接口 kafka.javaapi.consumer.ConsumerConnector 和它的实现类 kafka.javaapi.consumer.ZookeeperConsumerConnector 。该类负责consumer和ZooKeeper的所有交互。

  • createMessageStreams(Map<String,Integer>,Decoder<K>,Decoder<V>):Map<String,List<KafkaStream<K,V>>>
  • createMessageStreams(Map<String,Integer>):Map<String,List<KafkaStream<byte[],byte[]>>>
  • createMessageStreamsByFilter(TopicFilter,int,Decoder<K>,Decoder<V>):List<KafkaStream<K,V>>
  • createMessageStreamsByFilter(TopicFilter,int):List<KafkaStream<byte[],byte[]>>
  • createMessageStreamsByFilter(TopicFilter):List<KafkaStream<byte[],byte[]>>
  • commitOffsets():void
  • shutdown:void

kafka.consumer.KafkaStream 的K和V分别指定partition key和message value的类型。

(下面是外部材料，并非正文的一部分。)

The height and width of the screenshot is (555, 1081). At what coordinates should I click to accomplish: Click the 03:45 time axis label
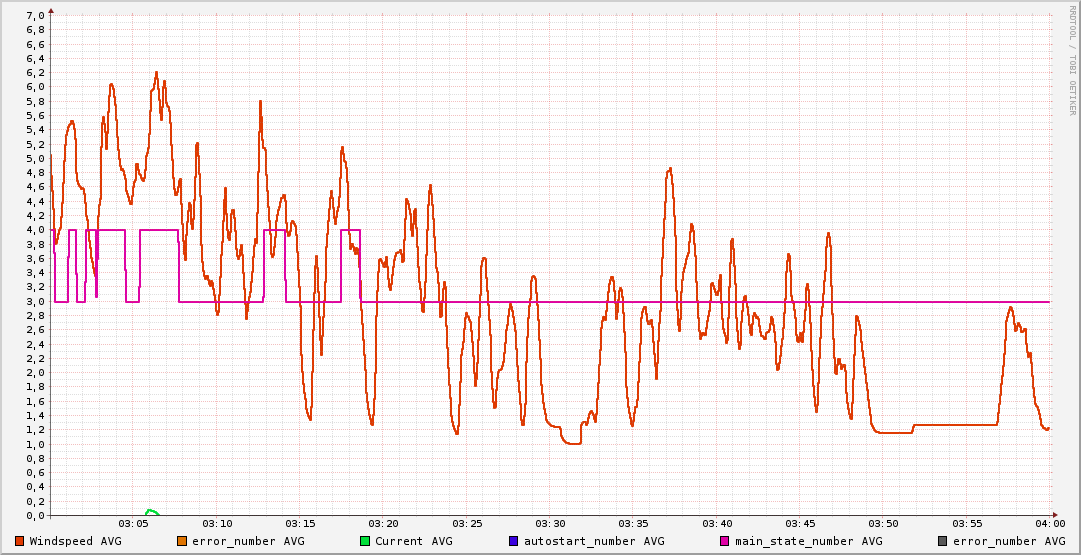[x=800, y=524]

kafka.consumer.ConsumerConfig 封装了与ZooKeeper连接所需要的参数。

low-level consumer API

high-level consumer API隐藏了consumer与broker通信的细节。而low-level consumer API(也称simple consumer API)提供了consumer与broker通信的方法,它是无状态的。使用low-level consumer API时需要自己处理offset的跟踪、寻找topic和partition的lead broker、lead broker变更等。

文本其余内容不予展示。